Look through the entries for the string "agent" and copy every line where it shows up.
Records supplied Start Marker
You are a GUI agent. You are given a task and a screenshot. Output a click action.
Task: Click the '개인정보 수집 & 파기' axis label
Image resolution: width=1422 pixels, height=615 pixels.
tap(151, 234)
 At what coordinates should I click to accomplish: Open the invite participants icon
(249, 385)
Records supplied End Marker
Records supplied Start Marker
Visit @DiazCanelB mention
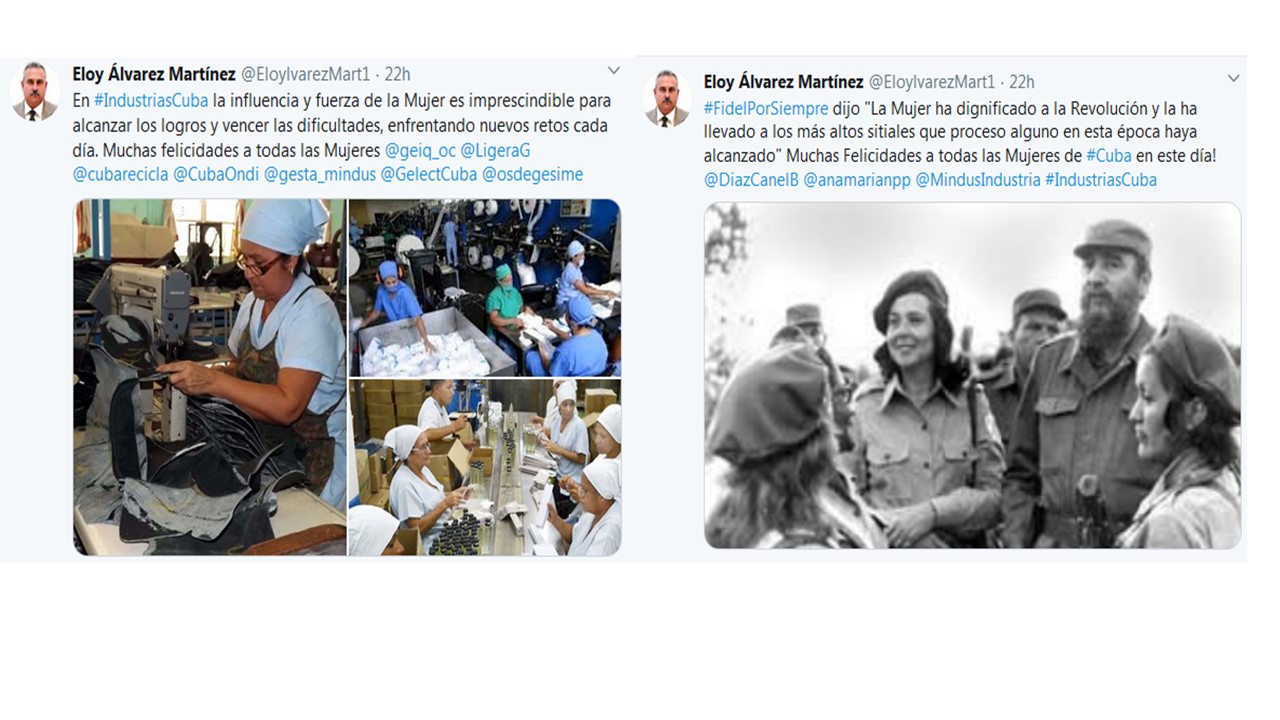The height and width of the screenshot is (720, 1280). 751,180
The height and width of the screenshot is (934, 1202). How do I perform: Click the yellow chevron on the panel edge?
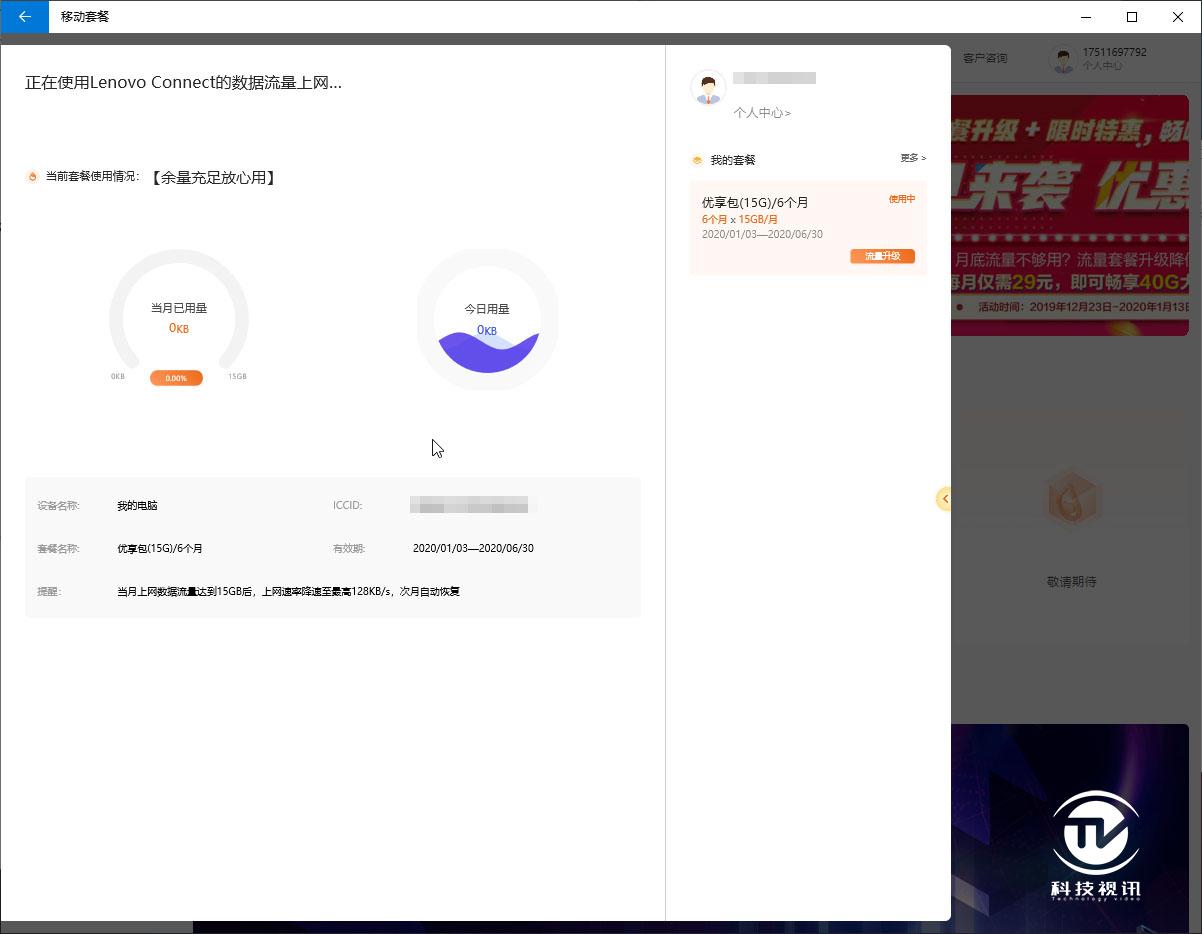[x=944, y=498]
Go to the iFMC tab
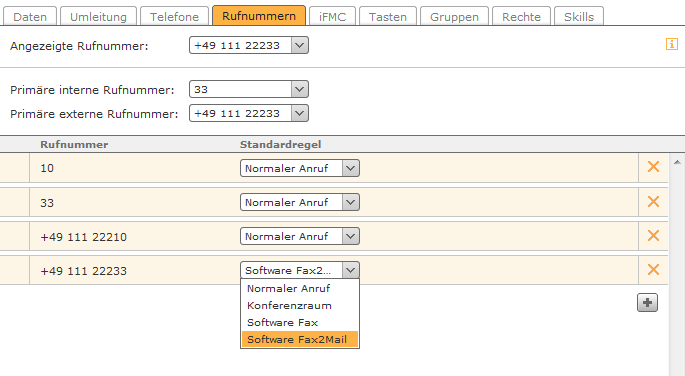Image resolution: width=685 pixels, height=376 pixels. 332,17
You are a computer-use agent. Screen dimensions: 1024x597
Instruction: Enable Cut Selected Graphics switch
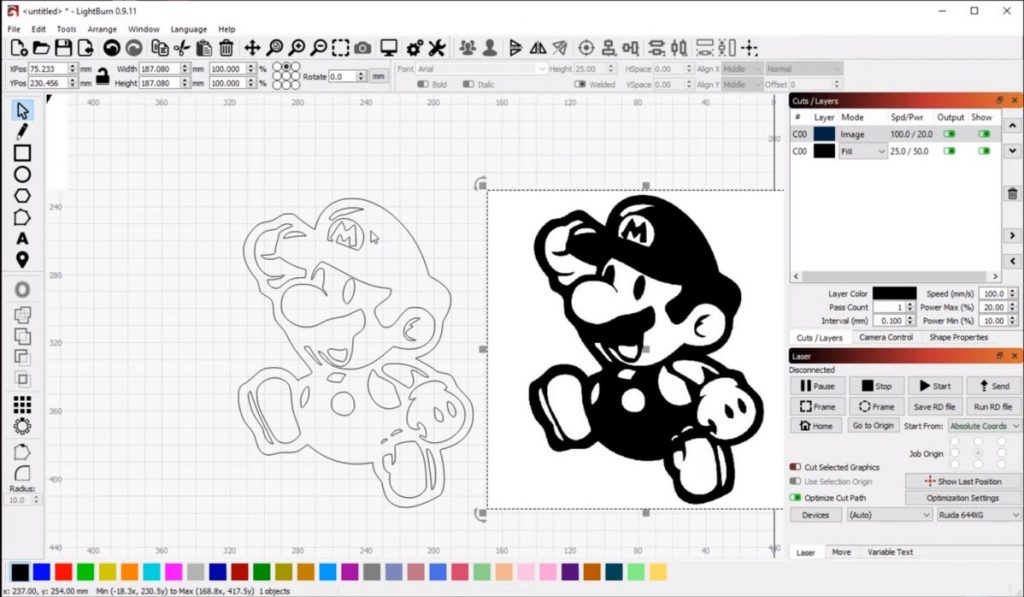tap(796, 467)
Records supplied End Marker
— Written response —
You are a GUI agent. You are given a task and a screenshot. Output a click action.
You are a computer-use agent. Screen dimensions: 1024x597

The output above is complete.